(Stored data entries)
________
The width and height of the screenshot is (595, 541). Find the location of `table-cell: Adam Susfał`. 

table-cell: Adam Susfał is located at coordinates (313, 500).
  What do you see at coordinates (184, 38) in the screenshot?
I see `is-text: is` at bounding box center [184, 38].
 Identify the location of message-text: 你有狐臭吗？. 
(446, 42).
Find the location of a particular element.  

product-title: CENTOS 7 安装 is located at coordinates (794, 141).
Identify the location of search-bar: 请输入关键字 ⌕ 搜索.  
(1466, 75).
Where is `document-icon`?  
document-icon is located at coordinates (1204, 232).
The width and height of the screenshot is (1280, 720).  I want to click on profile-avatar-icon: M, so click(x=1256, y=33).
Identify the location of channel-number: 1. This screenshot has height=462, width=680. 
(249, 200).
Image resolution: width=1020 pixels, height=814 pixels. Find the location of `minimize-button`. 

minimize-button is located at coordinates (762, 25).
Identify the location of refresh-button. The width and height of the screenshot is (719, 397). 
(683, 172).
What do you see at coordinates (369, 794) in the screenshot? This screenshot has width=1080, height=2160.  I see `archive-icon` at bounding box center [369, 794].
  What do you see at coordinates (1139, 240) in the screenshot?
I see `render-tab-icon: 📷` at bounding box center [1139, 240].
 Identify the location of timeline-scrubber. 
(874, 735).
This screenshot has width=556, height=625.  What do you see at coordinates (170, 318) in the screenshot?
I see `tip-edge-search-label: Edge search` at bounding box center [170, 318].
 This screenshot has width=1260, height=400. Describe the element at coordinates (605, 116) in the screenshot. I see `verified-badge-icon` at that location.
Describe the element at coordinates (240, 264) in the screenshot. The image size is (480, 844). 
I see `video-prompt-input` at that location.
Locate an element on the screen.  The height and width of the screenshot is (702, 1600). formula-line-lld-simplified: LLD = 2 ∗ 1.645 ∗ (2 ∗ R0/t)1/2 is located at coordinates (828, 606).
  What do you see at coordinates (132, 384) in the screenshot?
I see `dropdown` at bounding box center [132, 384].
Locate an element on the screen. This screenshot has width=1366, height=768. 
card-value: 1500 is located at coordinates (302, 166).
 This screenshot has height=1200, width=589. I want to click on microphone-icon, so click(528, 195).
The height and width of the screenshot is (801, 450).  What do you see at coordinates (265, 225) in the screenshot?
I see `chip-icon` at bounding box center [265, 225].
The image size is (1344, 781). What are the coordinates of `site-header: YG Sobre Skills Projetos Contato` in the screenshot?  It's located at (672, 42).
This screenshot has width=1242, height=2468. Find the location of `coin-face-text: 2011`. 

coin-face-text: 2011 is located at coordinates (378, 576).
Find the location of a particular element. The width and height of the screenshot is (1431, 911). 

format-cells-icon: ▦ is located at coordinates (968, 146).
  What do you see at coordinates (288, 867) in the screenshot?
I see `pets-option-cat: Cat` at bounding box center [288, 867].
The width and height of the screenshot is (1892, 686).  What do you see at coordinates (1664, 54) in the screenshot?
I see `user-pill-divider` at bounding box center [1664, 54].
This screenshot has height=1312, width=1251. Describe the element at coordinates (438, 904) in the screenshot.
________
What you are asked to do
Report every line of the records above that contains the string "click", treating uppercase and lowercase letters as different.

Solved problem
The width and height of the screenshot is (1280, 720).  I want to click on profile-avatar-icon: M, so click(x=1256, y=33).
 This screenshot has height=1200, width=589. I want to click on microphone-icon, so click(528, 195).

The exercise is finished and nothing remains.